I wonder how many legal cases or precedents have been set by anyone rich enough to take the drug companies on. You hear about other medications like Vioxx and how that was withdrawn. I just wonder whether its because most mentally ill people tend to be disenfranchised that they can be ordered to take meds which can endanger their physical health to the extent that they develop physical conditions which can be life-threatening. It sucks. I know, I know, the alternative in not taking medication can result in hospitalisation. I just look at my cousin; she's a fair bit older than me, she's 60 and has schizoaffective like me. She was on Lithium for donkey's years and now has to go on dialysis regularly for her kidneys which are shot. It brings it a bit closer to home for me, but she's pretty stoic and cops it on the chin.

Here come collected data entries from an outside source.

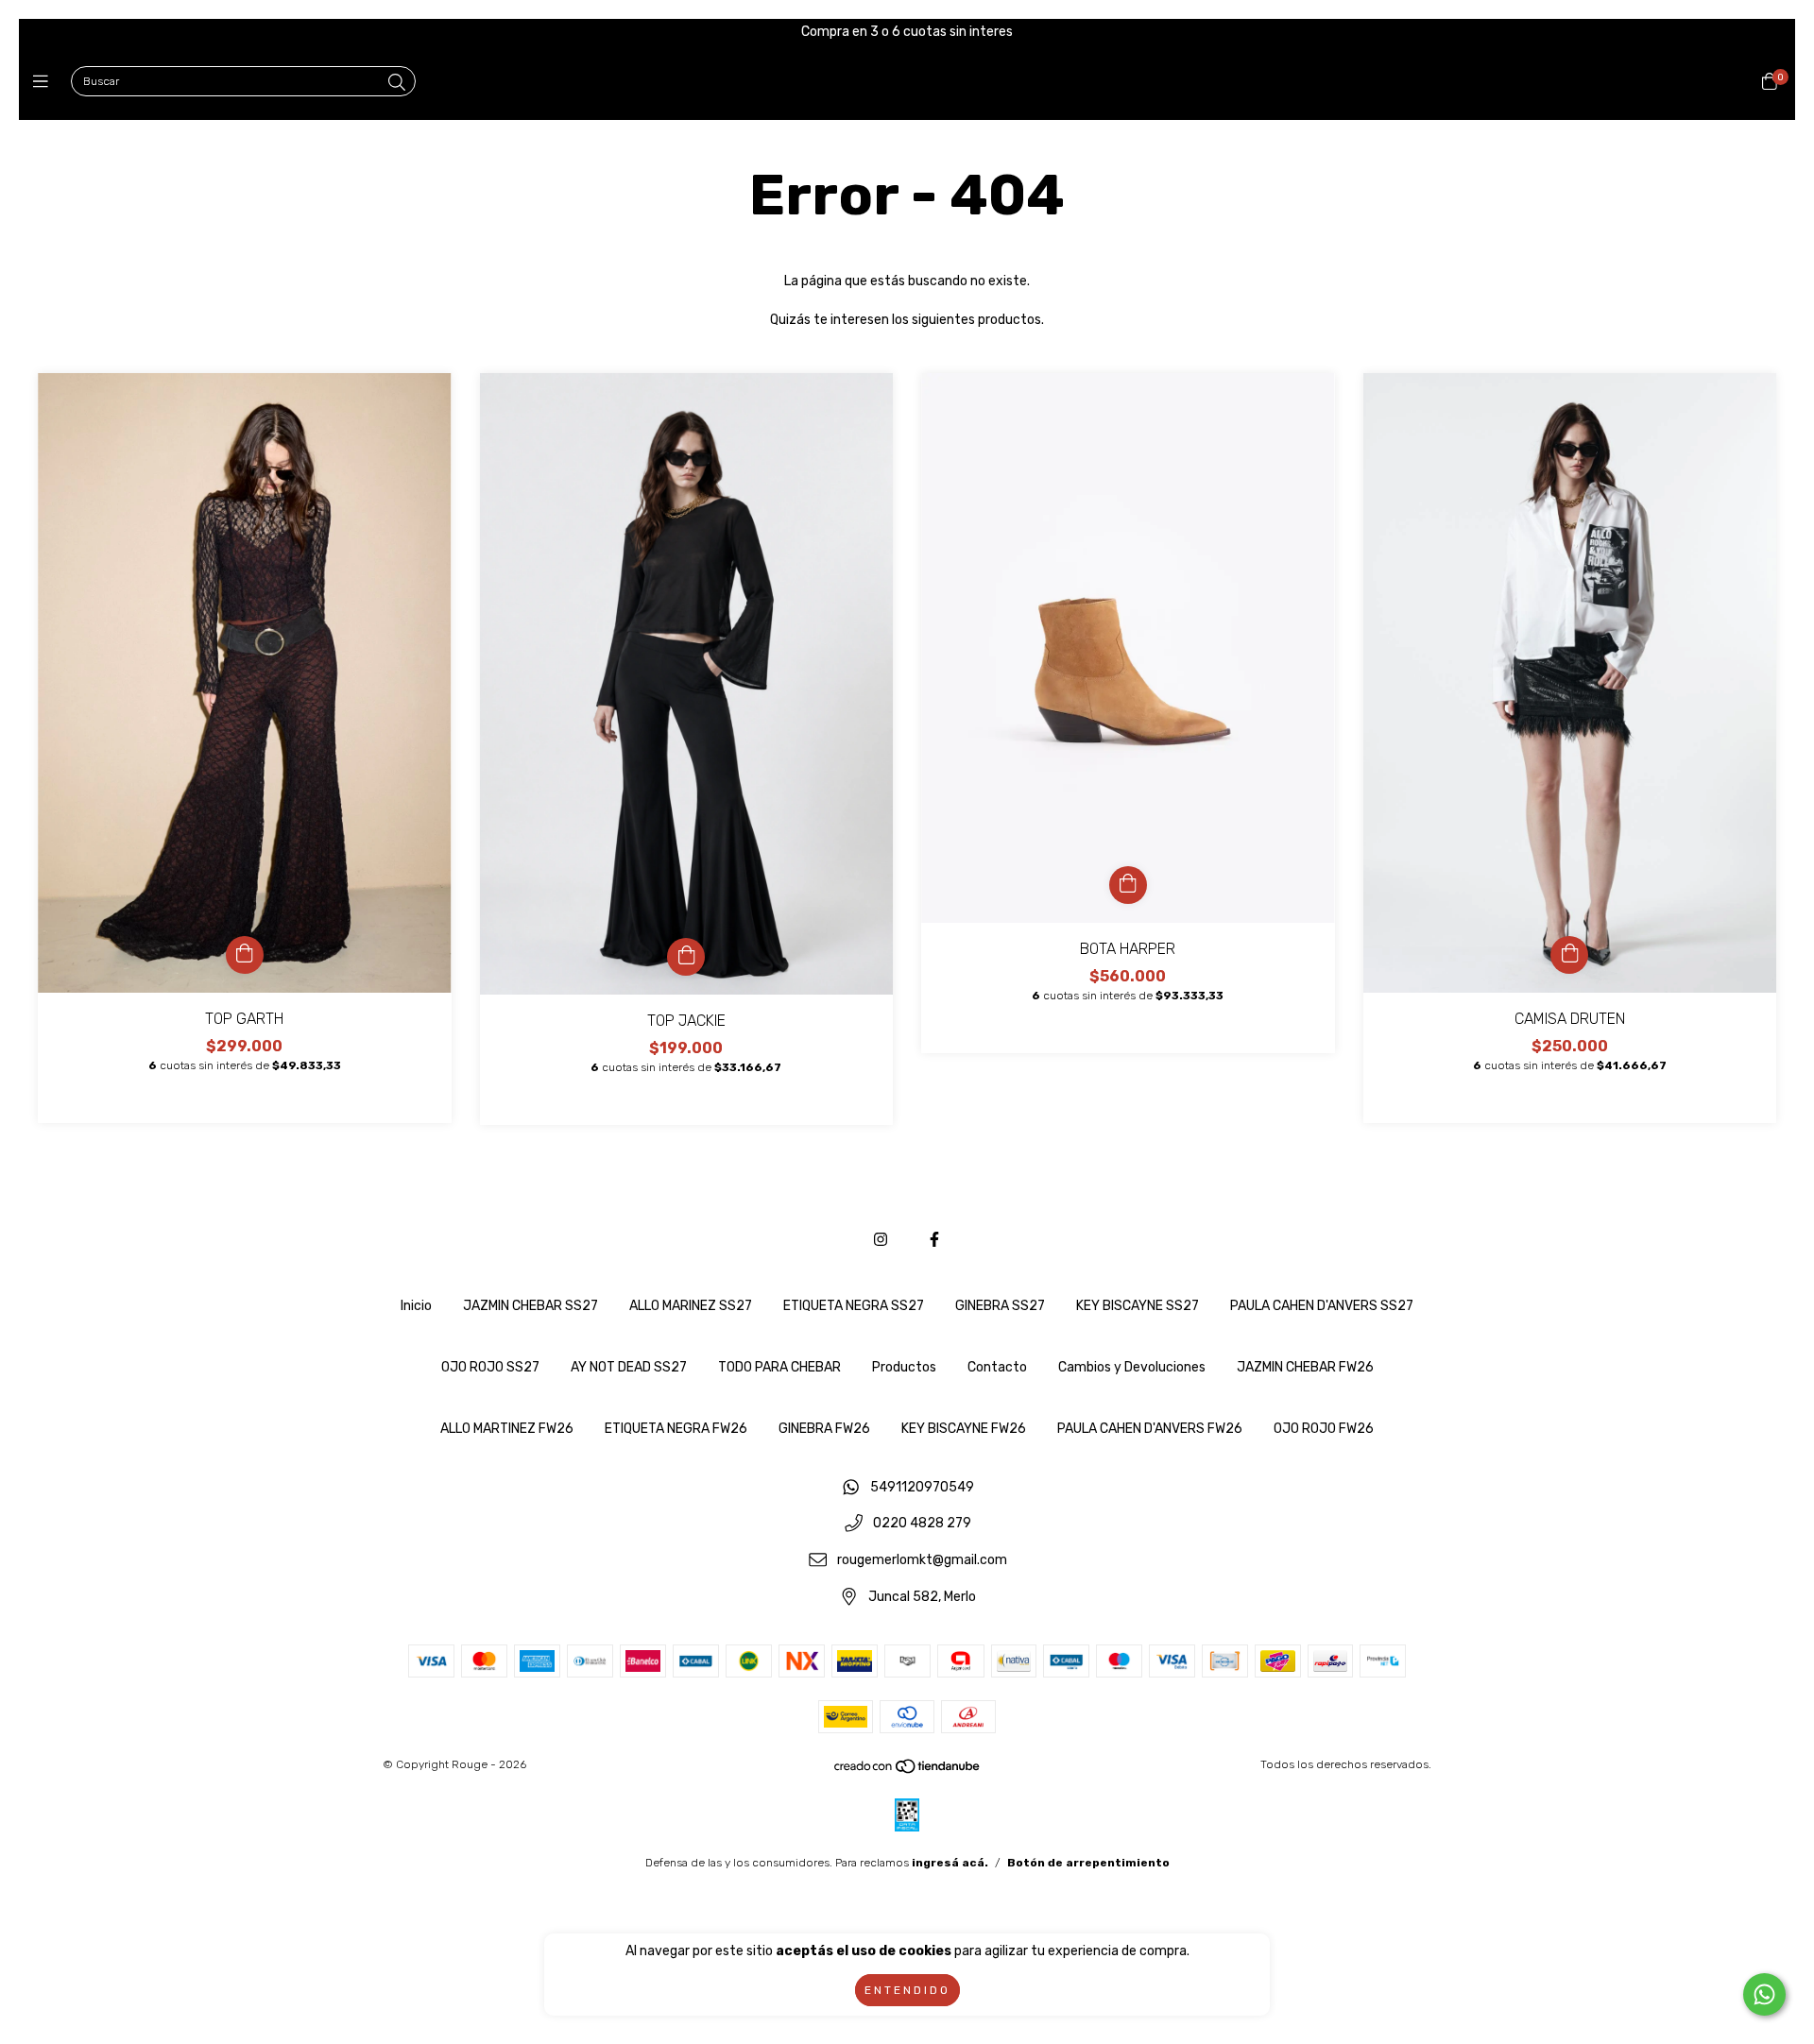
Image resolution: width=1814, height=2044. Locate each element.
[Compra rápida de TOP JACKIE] (686, 957)
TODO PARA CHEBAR (779, 1367)
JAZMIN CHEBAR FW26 (1305, 1367)
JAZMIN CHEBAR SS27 (530, 1306)
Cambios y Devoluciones (1132, 1367)
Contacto (997, 1367)
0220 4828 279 (922, 1524)
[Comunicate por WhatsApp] (1764, 1994)
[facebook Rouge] (934, 1239)
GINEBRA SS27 (1000, 1306)
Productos (904, 1367)
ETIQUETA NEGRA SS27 (853, 1306)
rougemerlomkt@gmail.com (922, 1560)
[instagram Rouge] (880, 1239)
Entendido (907, 1990)
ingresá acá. (950, 1862)
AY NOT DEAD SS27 (629, 1367)
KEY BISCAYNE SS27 (1137, 1306)
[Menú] (45, 82)
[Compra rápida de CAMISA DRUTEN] (1569, 955)
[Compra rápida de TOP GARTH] (245, 955)
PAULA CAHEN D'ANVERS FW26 (1149, 1429)
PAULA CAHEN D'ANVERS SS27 (1321, 1306)
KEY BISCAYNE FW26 (963, 1429)
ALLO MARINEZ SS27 (690, 1306)
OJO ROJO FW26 (1324, 1429)
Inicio (416, 1306)
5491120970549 (922, 1487)
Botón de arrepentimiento (1088, 1862)
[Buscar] (397, 83)
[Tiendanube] (908, 1771)
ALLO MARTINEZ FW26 (506, 1429)
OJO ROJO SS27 (490, 1367)
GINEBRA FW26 (824, 1429)
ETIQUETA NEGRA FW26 (676, 1429)
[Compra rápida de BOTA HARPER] (1128, 885)
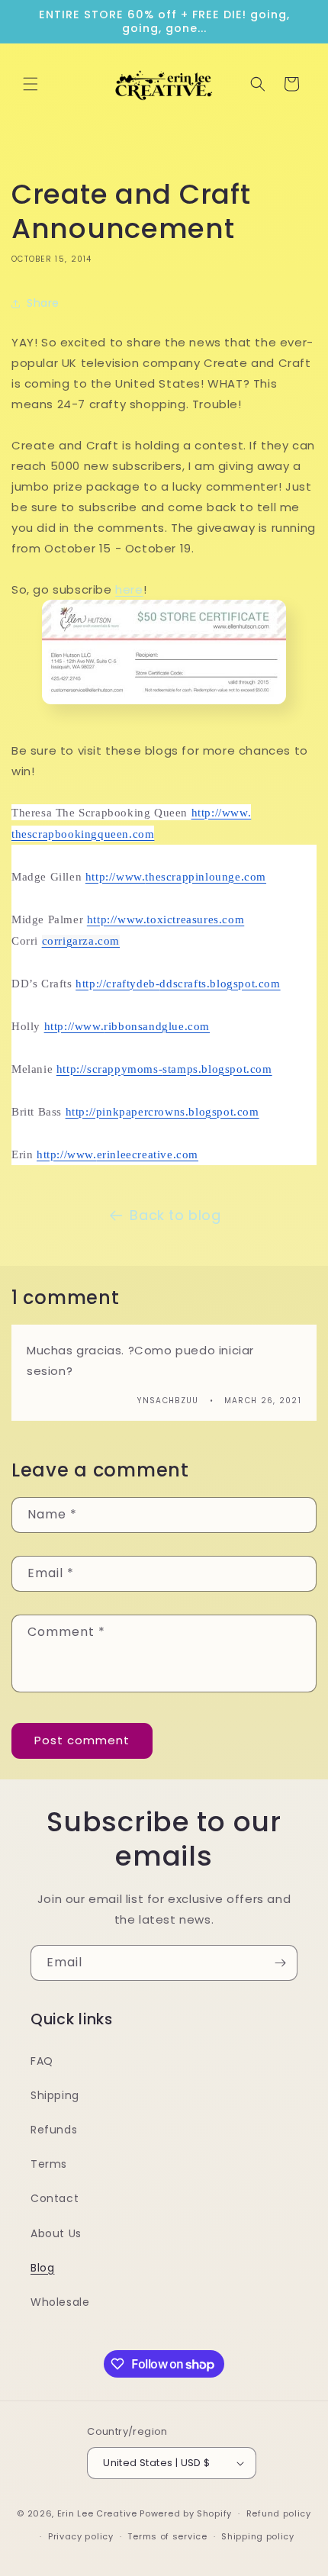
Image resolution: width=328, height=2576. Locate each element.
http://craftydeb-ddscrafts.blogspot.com (178, 983)
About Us (56, 2233)
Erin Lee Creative (97, 2513)
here (129, 589)
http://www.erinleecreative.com (117, 1154)
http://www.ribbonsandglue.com (127, 1026)
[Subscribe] (280, 1963)
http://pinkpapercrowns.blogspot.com (162, 1112)
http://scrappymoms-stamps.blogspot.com (164, 1069)
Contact (55, 2198)
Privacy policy (81, 2536)
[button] (30, 84)
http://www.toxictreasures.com (165, 919)
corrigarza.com (81, 941)
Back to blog (175, 1215)
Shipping (55, 2095)
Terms (49, 2164)
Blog (42, 2267)
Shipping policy (257, 2536)
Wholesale (60, 2302)
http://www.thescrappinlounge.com (175, 877)
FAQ (42, 2061)
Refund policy (278, 2513)
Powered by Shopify (186, 2513)
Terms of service (167, 2536)
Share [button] (43, 303)
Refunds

I just hope the damned drug giants can refine the crap we currently ingest to the extent that side-effects are a thing of the past. To be honest though, I can't see it happening in my lifetime; I'm 40 and am grateful enough to have tried many different new types of medication in the hope of getting the 'right' balance. So far type 2 diabetes and heart disease haven't raised their head yet, but they are on the cards unless I can lose weight and give up smoking. I'm sure there are some people out there who have managed far better than I have done with far more challenging illnesses; I don't mean to whine. Sometimes medication is frustrating, that's all.